Une démarche qui a porté ses fruits puisque quelques jours avant le second tour de l’élection présidentielle en avril 2022, Jean Castex a missionné cinq hauts fonctionnaires pour accélérer les procédures réglementaires vis-à-vis de l’environnement sur les grands projets industriels en France, dont celui du méthanier du Havre. Je ne peux pas affirmer que ce projet de loi est un copier-coller des éléments de langage de TotalÉnergies, mais c’est intéressant de voir à quel point le gouvernement a repris à son compte l’idée d’une menace pour la sécurité énergétique de la France. Maintenant, début 2023, on parle même de menace pour l’approvisionnement de l’Europe. Comme si le gouvernement cherchait de nouveaux arguments pour justifier à tout prix ce projet d’importation de gaz fossiles.

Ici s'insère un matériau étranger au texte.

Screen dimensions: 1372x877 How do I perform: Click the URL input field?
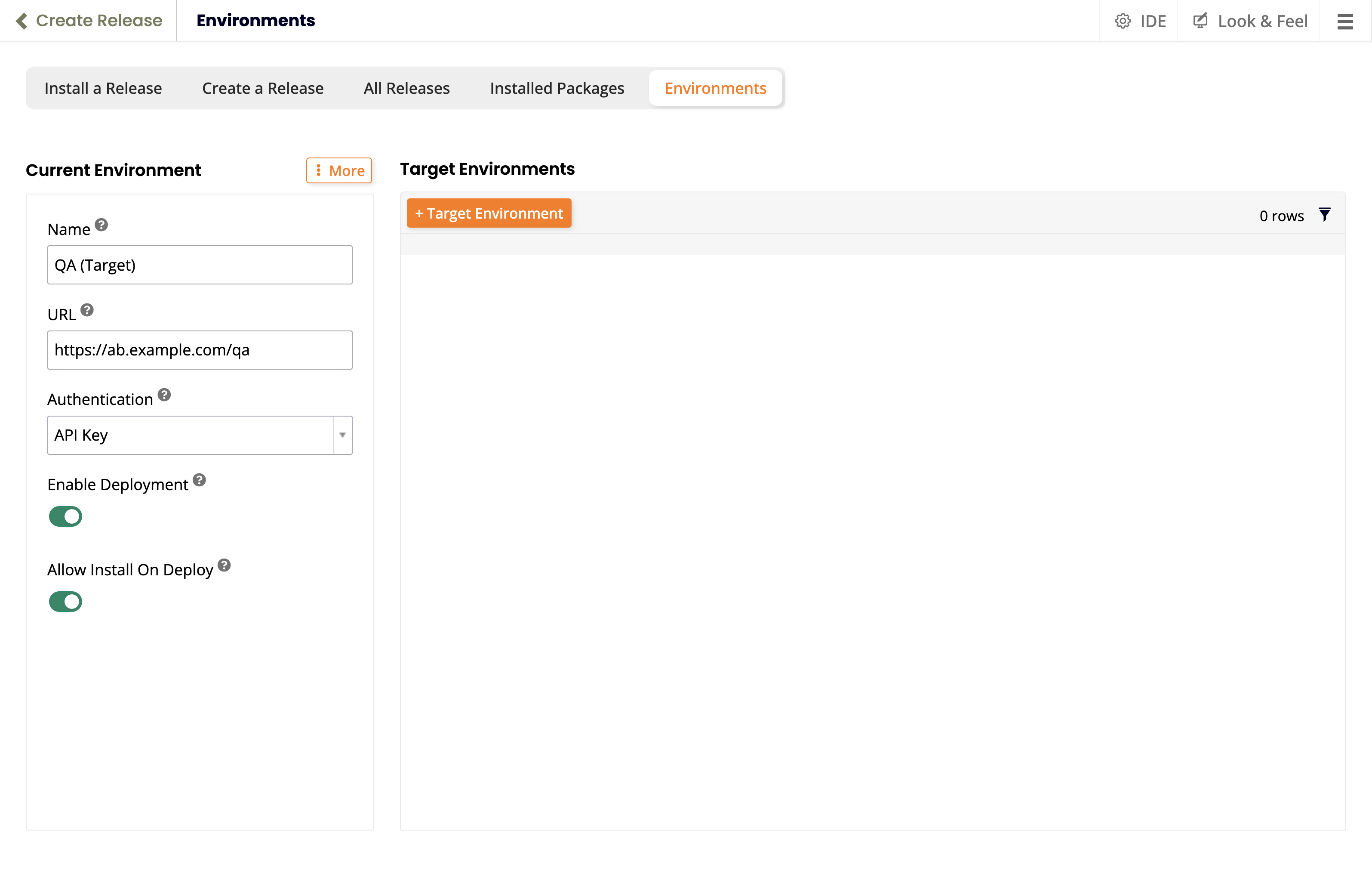[x=200, y=350]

Qu’avez-vous découvert concernant le risque industriel du site du terminal du Havre ?
Contrairement à toutes les autres usines de la zone industrielle du Havre, il y a une opacité totale sur les risques industriels et d’accidents du projet de TotalÉnergies. L’État n’a pas organisé d’enquête publique sur le sujet, ni de débat public local. Il n’y a absolument aucune information pour le public alors que ce bateau-usine devrait être dans le port du Havre dès cet été. Même l’association France nature environnement Normandie, qui a demandé à la préfecture d’obtenir l’étude de danger qui synthétise les risques accidentels du projet, n’a pas reçu de réponse de la préfecture de Seine-Maritime.
Trois recours ont été déposés au total, et seront donc examinés en audience publique le 6 juillet au tribunal administratif de Rouen. Le tribunal administratif pourrait tout à fait entendre les arguments des associations, qui ont constitué plusieurs dizaines de pages de mémoire pour faire reconnaître le statut d’installation classée pour la protection de l’environnement sur ce projet. Si le tribunal administratif déclare que l’État a commis une erreur de droit sur ce projet, cela pourrait au moins retarder sa mise en service.